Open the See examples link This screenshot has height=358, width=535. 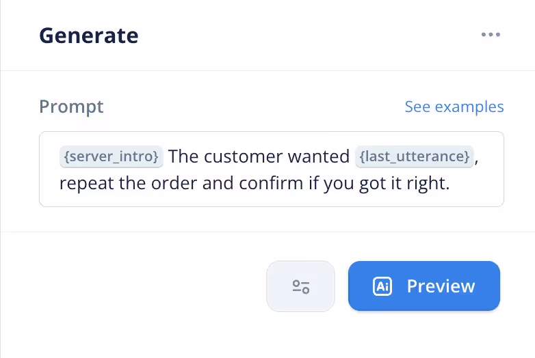pos(454,107)
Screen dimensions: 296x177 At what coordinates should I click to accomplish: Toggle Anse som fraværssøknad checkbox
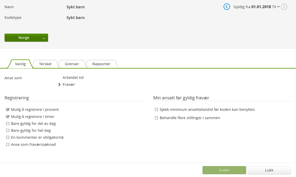(8, 144)
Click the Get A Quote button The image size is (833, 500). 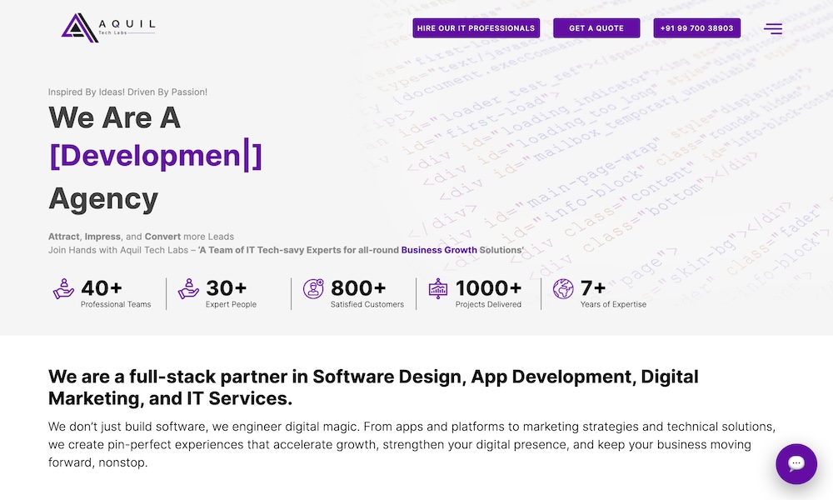(x=596, y=28)
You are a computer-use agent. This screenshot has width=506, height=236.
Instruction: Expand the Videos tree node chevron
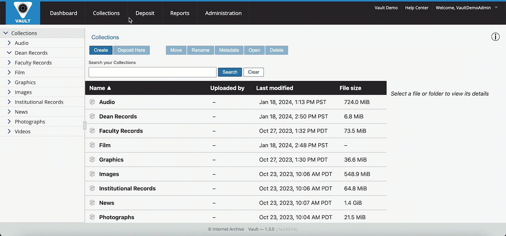coord(9,131)
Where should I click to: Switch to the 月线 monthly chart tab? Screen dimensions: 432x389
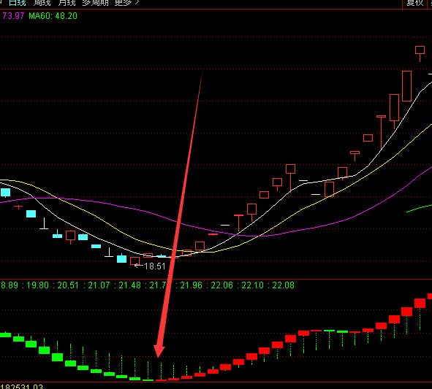tap(67, 3)
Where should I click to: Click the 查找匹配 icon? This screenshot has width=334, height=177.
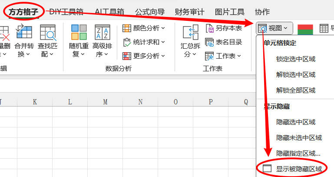coord(47,32)
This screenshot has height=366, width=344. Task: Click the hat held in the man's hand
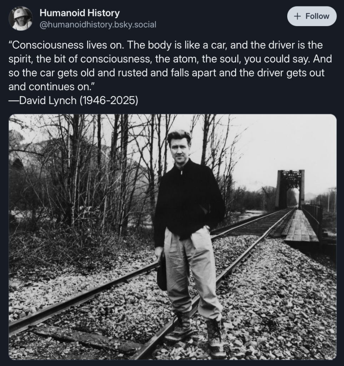tap(162, 272)
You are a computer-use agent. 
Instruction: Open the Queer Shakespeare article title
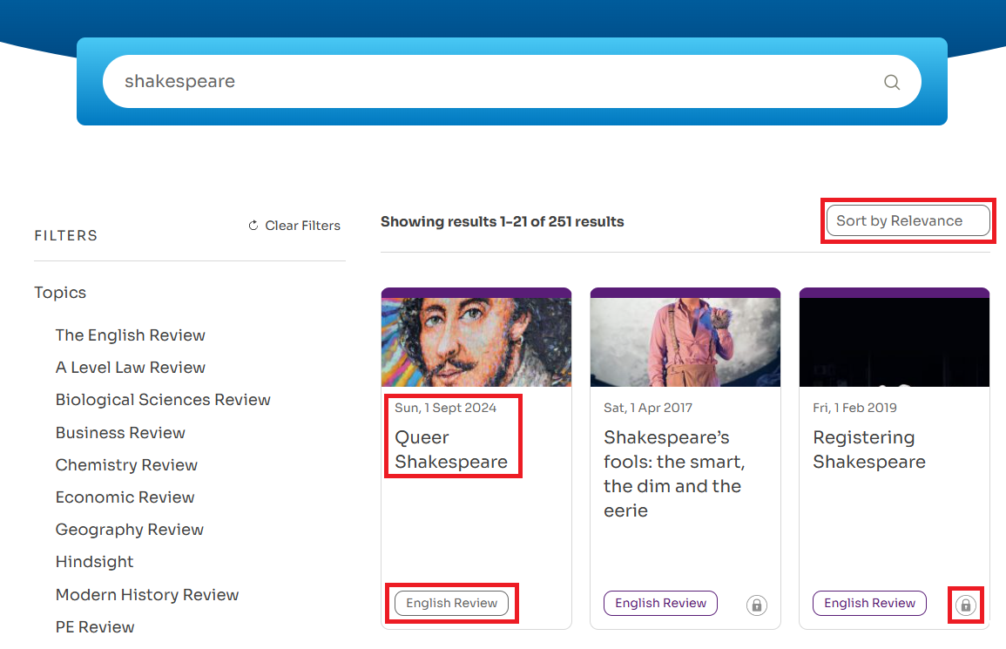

» To do
Copy the lines from the line that contains "Where should I click to: Switch" through the end of the records, exactly and with nothing added; leave the pictures out.

» Written answer
Where should I click to: Switch to the 月线 monthly chart tab? Screen dimensions: 432x389
tap(67, 3)
Where should I click to: Click the 查找匹配 icon? This screenshot has width=334, height=177.
coord(47,32)
This screenshot has height=366, width=344. Task: Click the hat held in the man's hand
tap(162, 272)
You are a computer-use agent. 
Instruction: Open the Queer Shakespeare article title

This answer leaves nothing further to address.